Douleur cardiaque avec fièvre
Fièvre méditerranéenne familiale

Douleur cardiaque avec fièvre

Coup d'œil 1
Édition
2021/2728
DOI:
https://doi.org/10.4414/fms.2021.08667
Forum Med Suisse. 2021;21(2728):495-496

Affiliations
a Medizinische Klinik, Spital Limmattal, Schlieren; b Institut für Notfallmedizin, Spital Limmattal, Schlieren; c Klinik für Immunologie, Universitätsspital Zürich; d Klinischer Dozent, Universität Zürich

Publié le 07.07.2021

Un patient de 43 ans s’est adressé aux urgences avec des douleurs thoraciques rétrosternales présentes depuis une semaine et une toux productive avec des expectorations brun foncé, accompagnée d’épisodes de fièvre jusqu’à 39 °C.

Présentation du cas

Un patient de 43 ans s’est présenté dans notre service des urgences, car il présentait depuis une semaine des douleurs thoraciques rétrosternales lancinantes, ainsi qu’une toux productive avec des expectorations brun foncé. Les douleurs étaient dépendantes de la respiration et de la position. En outre, le patient présentait des épisodes fébriles avec une température allant jusqu’à 39 °C, parfois accompagnés de frissons, ainsi qu’une baisse d’appétit.
La veille, le médecin de famille avait initié une antibiothérapie par amoxicilline/acide clavulanique en raison d’une suspicion de pneumonie. Parmi les antécédents connus de ce patient originaire du Liban figurait une fièvre méditerranéenne familiale (FMF), avec poussées inflammatoires intermittentes quasi-mensuelles accompagnées de fièvre et d’une atteinte de l’articulation du genou.
Sur le plan clinique, le patient était tachycarde et fébrile et présentait un état général légèrement diminué (pression artérielle 139/79 mm Hg, pouls 105/min, saturation en oxygène de 99% en air ambiant, fréquence respiratoire 18/min, température 38,1 °C). L’auscultation pulmonaire était normale. Le patient, qui ne pouvait pratiquement pas être examiné en position allongée en raison de la douleur, était compensé sur le plan cardiaque et il ne présentait ni pouls paradoxal ni frottement péricardique.
L’électrocardiogramme (ECG) à 12 dérivations réalisé à l’admission est présenté dans la figure 1A. L’épanchement péricardique détecté à l’échocardiographie n’était pas pertinent sur le plan hémodynamique (fig. 1C), et des signes d’amyloïdose cardiaque faisaient défaut. Le patient a signalé qu’il ne prenait que de façon irrégulière la colchicine (1 mg/jour p.o.) qui lui avait été prescrite comme traitement au long cours.
----
Dans le cas clinique sur la douleur cardiaque avec fièvre, quel traitement le médecin de famille avait-il instauré la veille de la consultation aux urgences ?

◆ Extraits de données:
----
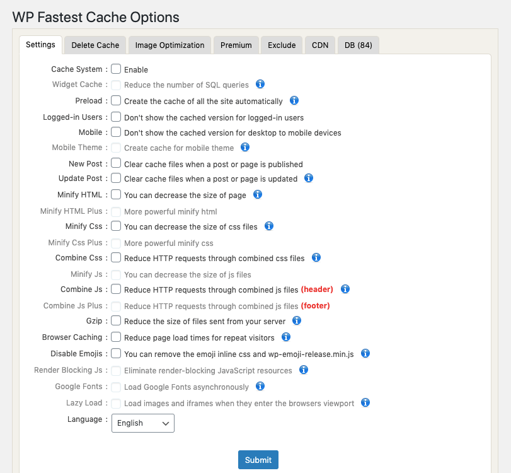
Task: Open the info tooltip beside Widget Cache
Action: 260,84
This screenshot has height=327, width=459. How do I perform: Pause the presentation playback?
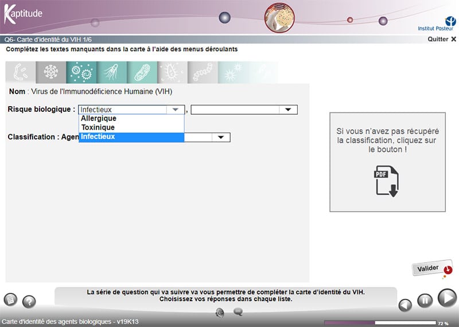click(424, 300)

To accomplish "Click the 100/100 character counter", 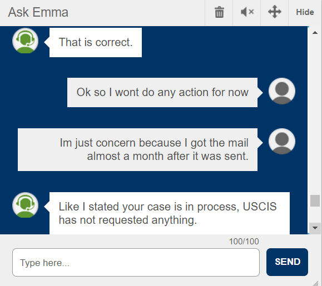I will [x=244, y=242].
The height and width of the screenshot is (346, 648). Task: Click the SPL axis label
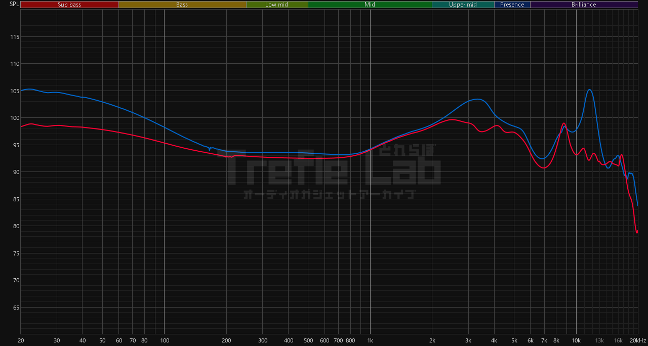[14, 4]
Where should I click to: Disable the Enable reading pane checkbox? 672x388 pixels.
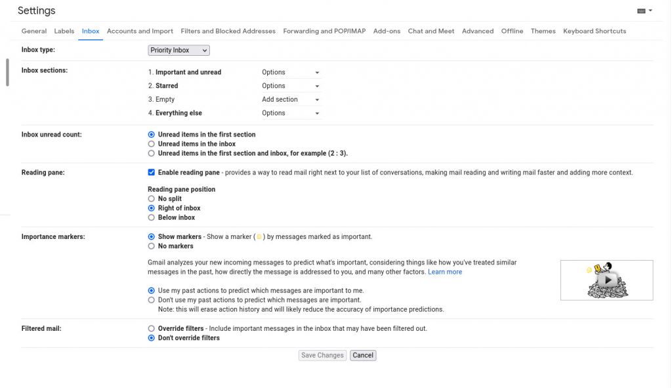click(x=151, y=172)
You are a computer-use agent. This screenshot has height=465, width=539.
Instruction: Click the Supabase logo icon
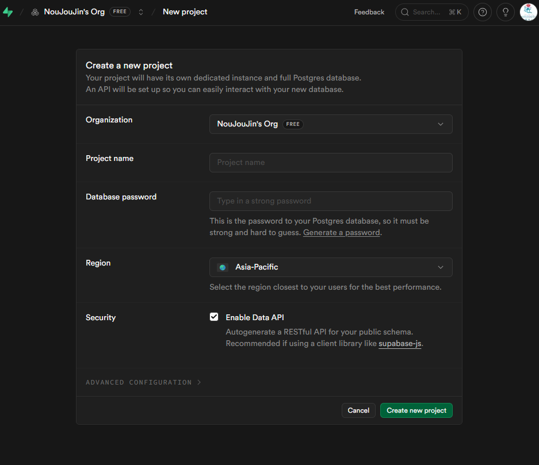click(x=7, y=12)
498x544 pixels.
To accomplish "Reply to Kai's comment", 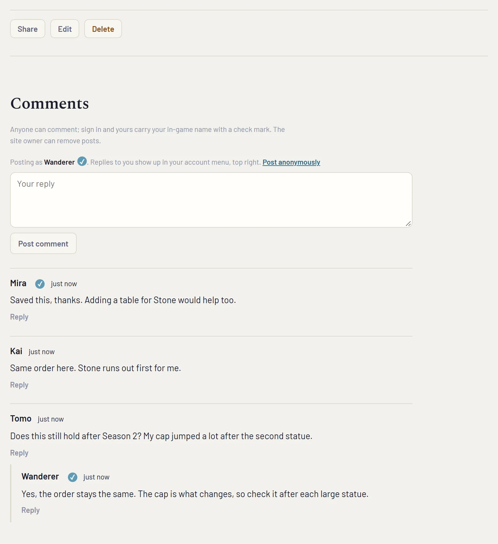I will coord(19,385).
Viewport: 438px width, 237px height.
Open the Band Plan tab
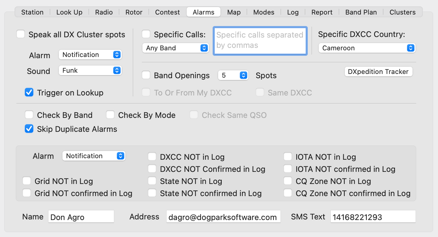(361, 12)
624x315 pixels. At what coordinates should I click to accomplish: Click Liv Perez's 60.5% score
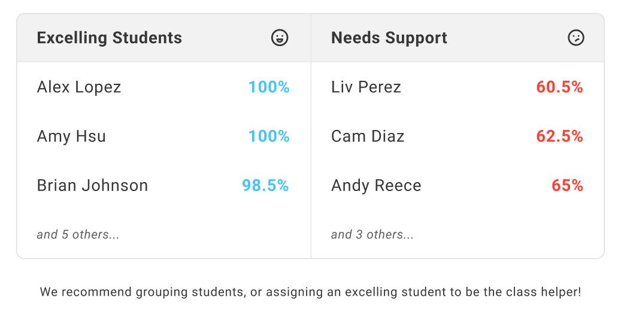click(559, 87)
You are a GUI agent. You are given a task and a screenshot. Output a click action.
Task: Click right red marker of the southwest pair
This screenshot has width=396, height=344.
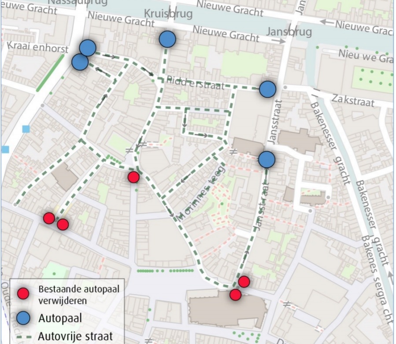pos(63,225)
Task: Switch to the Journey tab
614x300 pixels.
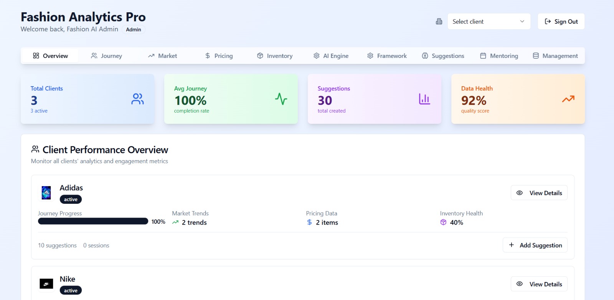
----
◆ Résultat: Une antibiothérapie par amoxicilline/acide clavulanique, en raison d'une suspicion de pneumonie.